Tuesday, October 13, 2020

The Trump Show is facing cancellation. It feels as if it’s already over.

 

The Trump Show is facing cancellation. It feels as if it’s already over.

 

Opinion by  

Alyssa Rosenberg

Columnist

Oct. 13, 2020 at 11:00 a.m. CDT

The thing about running your life — or your presidential administration — like a television show is that eventually TV shows end. And as Election Day approaches, the Trump Show looks like a fading program that’s hoping to earn a renewal — but knows deep down that its stars will probably have to settle for money earned in syndication.

On Monday at a campaign rally in Sanford, Fla. — his first since being treated for covid-19 — President Trump pledged: “We are going to take whatever the hell they gave me, and we are going to distribute it around to hospitals and everyone is going to have the same damn thing.”

That’s always been the promise of the Trump franchise: You can have at least a little bit of what he’s got. You might not have a gilded living room or a model spouse. But you can buy a Trump steak, or stay in a Trump hotel, or gamble at a Trump-branded casino. For a long time, this enticement facilitated a clever sleight of hand, persuading ordinary Americans to root for a guy who revels in firing people.

Unfortunately for Trump, health care and vaccine development are not branding exercises, and critical medical discoveries are not steaks. Giving Americans “the same damn thing” that Trump received when he contracted the novel coronavirus would involve radically reconfiguring the nation’s health-care system to get ordinary people much more affordable and attentive medical attention.

In touting not just therapeutics but “cures,” Trump is marketing products that don’t actually exist. True believers might talk themselves into accepting any number of delays. But at some point, most consumers want to take delivery of the goods they’ve been promised.

In the waning days of what might prove to be its final season, the Trump Show feels as if it’s given up on the prospect of bringing in new viewers. Instead, it’s replaying the hits for longtime fans.

Trump repeatedly makes oblique references to efforts by his director of national intelligence to suggest that Trump was the victim of a nefarious Obama-administration plot to undermine his 2016 campaign. But he does so without providing context. It’s as if he is assuming that his audience has been whittled down to hardcore viewers who have been obsessively analyzing episodes for years.

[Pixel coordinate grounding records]
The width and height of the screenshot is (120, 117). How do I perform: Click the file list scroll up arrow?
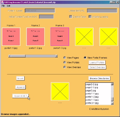point(112,84)
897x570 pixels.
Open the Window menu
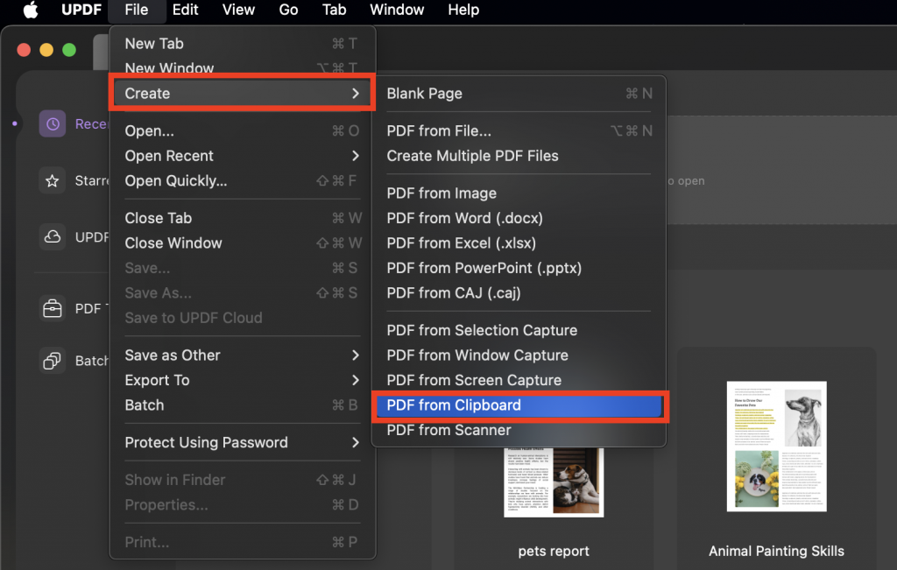click(x=396, y=11)
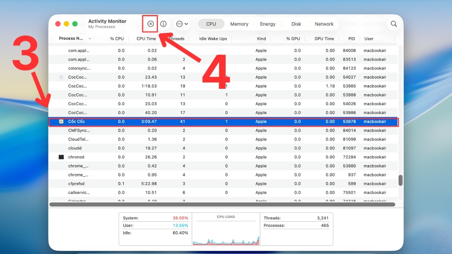Switch to the Memory tab
Viewport: 452px width, 254px height.
click(x=239, y=24)
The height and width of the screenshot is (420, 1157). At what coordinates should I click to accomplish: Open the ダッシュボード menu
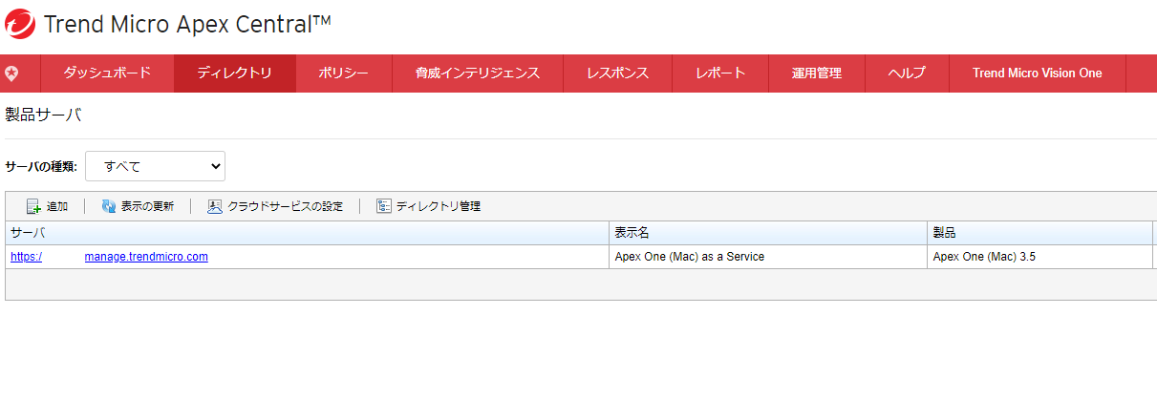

__Parts of the exercise__:
1. In the Trump Show column, where did Trump hold the campaign rally that was his first since being treated for covid-19?
2. Translate this sentence from the Trump Show column into Spanish: "True believers might talk themselves into accepting any number of delays."
3. Give a continuation of the Trump Show column, picking up after its final sentence.
Nothing here depends on the records.

__Your written answers__:
1. Sanford, Florida.

2. Los creyentes fervientes podrían convencerse a sí mismos de aceptar cualquier cantidad de retrasos.

3.
There are references to “Sleepy Joe” and “Crooked Hillary,” a bingo game’s worth of call-outs to the wall, the Iran deal, fracking, Israel, MS-13, Portland, “cancel culture,” “sanctuary cities” and the stock market. On Monday, he groused about settling down to watch television with “my wife,” only to see “no mention” of his nomination for the Nobel Peace Prize, making it sound as though such nominations are an actual accolade, and as though he’d been cheated out of a chance to excel on a televised reality competition. And when Trump said that his crowd sizes were “the real polls,” he had the desperate air of a fan campaigner trying to persuade a cold and calculating television network to un-cancel a scrappy little television show.

Though they became more animated as Trump’s address went on, the crowd — functioning here as a live studio audience — seemed tired, too. They cheered and booed at the buzzwords, but they were hardly deafening. When Trump urged them to vote at two points in the speech, the response was decidedly muted.

The crowd in Florida periodically broke into chants of “We love you!” and “Four more years!” But the truth is that key elements of the Trump Show can easily be picked up by other standard-bearers.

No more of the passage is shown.